| TASK STATEMENT |
Copy the material word for word, starting with its first line and ending after the line that contains "Image resolution: width=1280".
** BEGIN DATASET EXCERPTS **
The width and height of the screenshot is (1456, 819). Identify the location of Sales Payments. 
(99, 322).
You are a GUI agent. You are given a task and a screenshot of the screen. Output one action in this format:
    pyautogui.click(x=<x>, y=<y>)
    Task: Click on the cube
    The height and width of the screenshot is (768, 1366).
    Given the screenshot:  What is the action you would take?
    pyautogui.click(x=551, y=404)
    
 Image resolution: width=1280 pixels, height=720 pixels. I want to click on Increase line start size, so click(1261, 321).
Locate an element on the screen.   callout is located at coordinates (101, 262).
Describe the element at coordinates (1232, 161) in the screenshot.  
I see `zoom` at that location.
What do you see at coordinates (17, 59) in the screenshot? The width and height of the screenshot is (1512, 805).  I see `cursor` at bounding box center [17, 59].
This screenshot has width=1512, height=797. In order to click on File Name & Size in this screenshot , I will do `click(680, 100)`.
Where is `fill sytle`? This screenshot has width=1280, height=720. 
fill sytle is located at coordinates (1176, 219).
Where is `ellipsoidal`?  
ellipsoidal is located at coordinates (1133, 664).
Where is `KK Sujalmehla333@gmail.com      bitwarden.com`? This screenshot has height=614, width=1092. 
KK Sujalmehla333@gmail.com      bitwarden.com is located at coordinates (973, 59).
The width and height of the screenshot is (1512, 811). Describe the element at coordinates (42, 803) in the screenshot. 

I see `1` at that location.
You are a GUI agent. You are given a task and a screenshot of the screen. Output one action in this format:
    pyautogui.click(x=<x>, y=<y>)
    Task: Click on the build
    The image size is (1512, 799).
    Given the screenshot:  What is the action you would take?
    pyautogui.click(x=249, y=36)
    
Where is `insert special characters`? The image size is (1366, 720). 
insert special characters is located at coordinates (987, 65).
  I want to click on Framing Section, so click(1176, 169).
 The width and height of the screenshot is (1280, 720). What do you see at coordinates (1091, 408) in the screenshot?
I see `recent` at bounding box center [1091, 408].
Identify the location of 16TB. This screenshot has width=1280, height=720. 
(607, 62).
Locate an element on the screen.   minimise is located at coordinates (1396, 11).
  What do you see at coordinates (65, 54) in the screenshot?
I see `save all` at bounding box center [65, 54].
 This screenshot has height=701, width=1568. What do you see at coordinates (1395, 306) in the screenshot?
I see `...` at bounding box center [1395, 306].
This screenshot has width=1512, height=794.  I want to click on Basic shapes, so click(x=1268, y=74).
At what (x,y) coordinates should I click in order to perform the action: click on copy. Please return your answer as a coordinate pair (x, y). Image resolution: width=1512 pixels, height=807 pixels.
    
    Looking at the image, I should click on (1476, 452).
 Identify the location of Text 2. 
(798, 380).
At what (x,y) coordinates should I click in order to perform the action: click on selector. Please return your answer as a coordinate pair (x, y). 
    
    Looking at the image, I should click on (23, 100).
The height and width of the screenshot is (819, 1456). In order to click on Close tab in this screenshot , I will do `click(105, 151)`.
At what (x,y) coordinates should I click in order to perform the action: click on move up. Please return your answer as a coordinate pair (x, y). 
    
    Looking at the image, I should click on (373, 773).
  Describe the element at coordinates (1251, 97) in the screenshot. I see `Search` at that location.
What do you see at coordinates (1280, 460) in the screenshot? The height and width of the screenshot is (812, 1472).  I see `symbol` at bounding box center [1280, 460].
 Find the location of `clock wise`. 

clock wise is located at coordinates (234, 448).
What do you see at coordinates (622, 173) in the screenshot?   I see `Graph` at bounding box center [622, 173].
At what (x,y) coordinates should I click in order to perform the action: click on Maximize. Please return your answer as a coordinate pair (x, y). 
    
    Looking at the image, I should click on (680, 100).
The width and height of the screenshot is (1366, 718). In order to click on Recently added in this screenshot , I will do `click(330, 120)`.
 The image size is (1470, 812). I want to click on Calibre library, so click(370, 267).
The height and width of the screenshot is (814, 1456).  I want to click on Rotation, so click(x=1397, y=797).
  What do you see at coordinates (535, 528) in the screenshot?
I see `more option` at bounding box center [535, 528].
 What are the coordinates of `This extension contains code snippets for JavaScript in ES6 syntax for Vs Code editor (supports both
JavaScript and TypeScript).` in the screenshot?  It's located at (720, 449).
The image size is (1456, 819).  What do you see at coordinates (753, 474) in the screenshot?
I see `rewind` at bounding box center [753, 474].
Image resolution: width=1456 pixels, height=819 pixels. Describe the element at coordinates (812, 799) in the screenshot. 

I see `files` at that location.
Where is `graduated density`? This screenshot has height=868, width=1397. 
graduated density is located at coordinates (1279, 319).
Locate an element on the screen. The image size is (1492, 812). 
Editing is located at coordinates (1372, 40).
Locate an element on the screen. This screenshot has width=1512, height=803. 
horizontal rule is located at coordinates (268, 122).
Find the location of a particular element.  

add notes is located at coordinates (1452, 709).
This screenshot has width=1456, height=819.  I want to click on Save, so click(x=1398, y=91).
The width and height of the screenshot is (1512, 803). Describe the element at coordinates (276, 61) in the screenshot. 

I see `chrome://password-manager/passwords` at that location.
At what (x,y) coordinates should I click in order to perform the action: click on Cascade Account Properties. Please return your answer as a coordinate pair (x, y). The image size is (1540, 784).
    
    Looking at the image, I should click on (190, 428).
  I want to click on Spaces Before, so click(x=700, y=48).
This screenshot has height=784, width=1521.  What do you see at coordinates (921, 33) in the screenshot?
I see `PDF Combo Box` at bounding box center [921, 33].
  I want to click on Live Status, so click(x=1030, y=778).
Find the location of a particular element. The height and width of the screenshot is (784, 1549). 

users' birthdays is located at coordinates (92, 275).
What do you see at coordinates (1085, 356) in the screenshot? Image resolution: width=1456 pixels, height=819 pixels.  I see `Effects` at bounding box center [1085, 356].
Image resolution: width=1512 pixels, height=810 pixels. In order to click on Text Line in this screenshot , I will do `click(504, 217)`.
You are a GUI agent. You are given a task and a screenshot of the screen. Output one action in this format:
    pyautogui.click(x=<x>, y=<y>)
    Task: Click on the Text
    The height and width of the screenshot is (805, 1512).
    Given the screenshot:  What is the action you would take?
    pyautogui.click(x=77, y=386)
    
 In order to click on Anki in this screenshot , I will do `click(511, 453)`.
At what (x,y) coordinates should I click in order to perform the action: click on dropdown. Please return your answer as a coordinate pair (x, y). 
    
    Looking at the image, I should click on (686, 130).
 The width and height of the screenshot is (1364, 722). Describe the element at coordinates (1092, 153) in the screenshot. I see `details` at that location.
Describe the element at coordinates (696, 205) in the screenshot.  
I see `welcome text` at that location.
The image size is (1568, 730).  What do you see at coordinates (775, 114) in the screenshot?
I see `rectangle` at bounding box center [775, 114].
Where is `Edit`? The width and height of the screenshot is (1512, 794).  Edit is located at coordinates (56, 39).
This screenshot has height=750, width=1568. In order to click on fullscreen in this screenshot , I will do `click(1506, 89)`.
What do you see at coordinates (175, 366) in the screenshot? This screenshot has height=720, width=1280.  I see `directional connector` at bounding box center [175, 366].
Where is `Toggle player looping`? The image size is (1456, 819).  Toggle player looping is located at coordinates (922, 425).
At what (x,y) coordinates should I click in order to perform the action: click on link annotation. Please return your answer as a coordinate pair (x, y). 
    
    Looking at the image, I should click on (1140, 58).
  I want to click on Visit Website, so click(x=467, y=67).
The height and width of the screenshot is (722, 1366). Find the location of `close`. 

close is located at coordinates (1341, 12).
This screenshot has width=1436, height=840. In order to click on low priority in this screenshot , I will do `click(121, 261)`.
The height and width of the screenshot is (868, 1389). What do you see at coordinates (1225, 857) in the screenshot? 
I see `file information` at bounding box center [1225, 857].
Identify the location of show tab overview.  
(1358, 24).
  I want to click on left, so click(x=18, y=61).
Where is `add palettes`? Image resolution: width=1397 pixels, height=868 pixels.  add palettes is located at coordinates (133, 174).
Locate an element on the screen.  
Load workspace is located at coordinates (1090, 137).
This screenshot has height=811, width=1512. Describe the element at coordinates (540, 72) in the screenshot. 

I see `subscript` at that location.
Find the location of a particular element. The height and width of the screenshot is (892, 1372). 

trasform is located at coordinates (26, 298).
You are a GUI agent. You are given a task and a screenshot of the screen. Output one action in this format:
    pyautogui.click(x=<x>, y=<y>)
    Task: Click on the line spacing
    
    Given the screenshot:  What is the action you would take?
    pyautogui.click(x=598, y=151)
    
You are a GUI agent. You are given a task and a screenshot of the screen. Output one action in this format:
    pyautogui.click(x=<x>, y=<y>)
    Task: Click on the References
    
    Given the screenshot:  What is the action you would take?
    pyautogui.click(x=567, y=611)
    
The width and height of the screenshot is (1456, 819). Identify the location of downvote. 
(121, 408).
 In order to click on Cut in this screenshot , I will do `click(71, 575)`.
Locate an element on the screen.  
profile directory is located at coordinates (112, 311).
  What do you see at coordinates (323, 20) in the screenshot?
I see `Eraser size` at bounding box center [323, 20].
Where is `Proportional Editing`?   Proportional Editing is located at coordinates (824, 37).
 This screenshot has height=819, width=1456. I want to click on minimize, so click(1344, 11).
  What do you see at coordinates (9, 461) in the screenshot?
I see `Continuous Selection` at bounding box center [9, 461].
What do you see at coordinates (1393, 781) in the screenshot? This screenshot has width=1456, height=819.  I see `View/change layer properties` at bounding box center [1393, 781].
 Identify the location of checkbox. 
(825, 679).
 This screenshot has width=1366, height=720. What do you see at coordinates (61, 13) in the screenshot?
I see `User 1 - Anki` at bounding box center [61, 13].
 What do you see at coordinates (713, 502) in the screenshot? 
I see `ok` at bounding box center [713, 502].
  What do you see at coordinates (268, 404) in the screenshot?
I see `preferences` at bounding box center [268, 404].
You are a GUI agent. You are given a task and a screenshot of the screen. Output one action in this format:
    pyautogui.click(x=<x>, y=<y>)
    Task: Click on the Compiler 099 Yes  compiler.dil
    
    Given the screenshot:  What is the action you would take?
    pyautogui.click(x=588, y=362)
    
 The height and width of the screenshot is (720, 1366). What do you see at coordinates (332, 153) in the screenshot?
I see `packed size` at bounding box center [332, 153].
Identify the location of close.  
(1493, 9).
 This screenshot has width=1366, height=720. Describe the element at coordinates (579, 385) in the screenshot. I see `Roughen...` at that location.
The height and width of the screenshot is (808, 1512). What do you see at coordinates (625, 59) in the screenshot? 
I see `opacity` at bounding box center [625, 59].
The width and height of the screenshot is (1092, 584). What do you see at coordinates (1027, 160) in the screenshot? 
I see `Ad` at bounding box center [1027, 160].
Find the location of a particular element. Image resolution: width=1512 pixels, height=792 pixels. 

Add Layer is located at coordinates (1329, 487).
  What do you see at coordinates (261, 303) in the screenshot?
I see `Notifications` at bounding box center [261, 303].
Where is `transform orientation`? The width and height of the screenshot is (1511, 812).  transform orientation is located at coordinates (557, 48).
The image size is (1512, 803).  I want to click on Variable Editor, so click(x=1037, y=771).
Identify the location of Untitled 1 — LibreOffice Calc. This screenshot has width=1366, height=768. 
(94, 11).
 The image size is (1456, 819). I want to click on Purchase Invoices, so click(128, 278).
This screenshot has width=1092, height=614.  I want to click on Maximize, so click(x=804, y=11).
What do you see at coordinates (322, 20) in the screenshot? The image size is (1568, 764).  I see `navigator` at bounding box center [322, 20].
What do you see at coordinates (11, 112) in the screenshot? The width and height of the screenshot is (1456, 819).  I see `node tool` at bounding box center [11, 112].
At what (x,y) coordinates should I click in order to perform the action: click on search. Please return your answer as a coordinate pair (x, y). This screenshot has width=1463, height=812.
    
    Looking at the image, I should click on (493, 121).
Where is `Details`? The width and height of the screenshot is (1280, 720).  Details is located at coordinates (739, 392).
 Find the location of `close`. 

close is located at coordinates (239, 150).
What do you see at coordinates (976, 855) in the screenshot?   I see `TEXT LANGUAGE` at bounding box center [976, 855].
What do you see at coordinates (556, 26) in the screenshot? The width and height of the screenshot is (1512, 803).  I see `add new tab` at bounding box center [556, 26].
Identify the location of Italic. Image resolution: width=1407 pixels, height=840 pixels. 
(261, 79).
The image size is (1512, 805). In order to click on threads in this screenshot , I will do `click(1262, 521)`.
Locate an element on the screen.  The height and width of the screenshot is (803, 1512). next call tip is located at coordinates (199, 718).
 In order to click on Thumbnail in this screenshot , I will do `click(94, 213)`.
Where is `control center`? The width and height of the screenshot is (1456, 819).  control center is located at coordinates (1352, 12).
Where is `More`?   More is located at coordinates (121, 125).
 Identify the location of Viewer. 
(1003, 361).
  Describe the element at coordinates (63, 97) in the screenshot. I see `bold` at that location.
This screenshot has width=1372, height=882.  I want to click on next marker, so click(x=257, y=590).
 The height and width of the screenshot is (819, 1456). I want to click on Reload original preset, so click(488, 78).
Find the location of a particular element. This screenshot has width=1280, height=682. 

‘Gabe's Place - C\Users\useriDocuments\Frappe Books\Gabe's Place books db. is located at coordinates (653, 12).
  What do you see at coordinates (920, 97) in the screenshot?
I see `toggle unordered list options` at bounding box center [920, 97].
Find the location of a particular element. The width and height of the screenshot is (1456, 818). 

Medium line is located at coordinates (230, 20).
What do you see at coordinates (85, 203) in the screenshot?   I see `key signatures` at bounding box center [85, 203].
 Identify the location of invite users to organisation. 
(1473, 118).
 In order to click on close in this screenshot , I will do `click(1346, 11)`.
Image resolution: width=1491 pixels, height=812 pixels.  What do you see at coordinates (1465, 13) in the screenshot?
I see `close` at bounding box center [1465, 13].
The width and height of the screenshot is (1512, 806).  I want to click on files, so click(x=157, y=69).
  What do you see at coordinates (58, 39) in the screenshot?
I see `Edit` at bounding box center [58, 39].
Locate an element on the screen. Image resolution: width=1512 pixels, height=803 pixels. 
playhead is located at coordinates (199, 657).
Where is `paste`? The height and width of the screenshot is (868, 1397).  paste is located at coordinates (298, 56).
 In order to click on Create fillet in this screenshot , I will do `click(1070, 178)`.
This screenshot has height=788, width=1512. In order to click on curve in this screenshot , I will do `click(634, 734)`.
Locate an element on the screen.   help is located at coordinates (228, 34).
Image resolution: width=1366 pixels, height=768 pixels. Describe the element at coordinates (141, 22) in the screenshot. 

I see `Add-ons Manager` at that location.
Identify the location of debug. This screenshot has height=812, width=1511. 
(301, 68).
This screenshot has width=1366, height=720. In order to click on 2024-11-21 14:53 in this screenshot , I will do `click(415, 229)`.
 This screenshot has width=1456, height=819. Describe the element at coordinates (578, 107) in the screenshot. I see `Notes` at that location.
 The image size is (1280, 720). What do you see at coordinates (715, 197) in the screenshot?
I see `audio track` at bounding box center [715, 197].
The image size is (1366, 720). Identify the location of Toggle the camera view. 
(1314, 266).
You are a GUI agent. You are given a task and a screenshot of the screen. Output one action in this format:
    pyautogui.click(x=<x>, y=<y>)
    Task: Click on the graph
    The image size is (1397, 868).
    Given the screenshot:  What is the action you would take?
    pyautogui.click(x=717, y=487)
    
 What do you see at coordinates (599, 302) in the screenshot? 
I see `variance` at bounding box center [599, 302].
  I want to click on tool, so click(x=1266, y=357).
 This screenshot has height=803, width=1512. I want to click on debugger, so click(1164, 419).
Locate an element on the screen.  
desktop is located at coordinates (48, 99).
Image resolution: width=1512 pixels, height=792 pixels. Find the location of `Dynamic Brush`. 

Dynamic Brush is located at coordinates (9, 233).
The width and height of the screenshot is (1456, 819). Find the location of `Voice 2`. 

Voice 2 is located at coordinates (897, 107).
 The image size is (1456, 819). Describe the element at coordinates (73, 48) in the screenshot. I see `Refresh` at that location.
** END DATASET EXCERPTS **
| SOLUTION TO THE EXERCISE |
The width and height of the screenshot is (1456, 819). Identify the location of Sales Payments. 
(99, 322).
You are a GUI agent. You are given a task and a screenshot of the screen. Output one action in this format:
    pyautogui.click(x=<x>, y=<y>)
    Task: Click on the cube
    The height and width of the screenshot is (768, 1366).
    Given the screenshot:  What is the action you would take?
    pyautogui.click(x=551, y=404)
    
 Image resolution: width=1280 pixels, height=720 pixels. I want to click on Increase line start size, so click(1261, 321).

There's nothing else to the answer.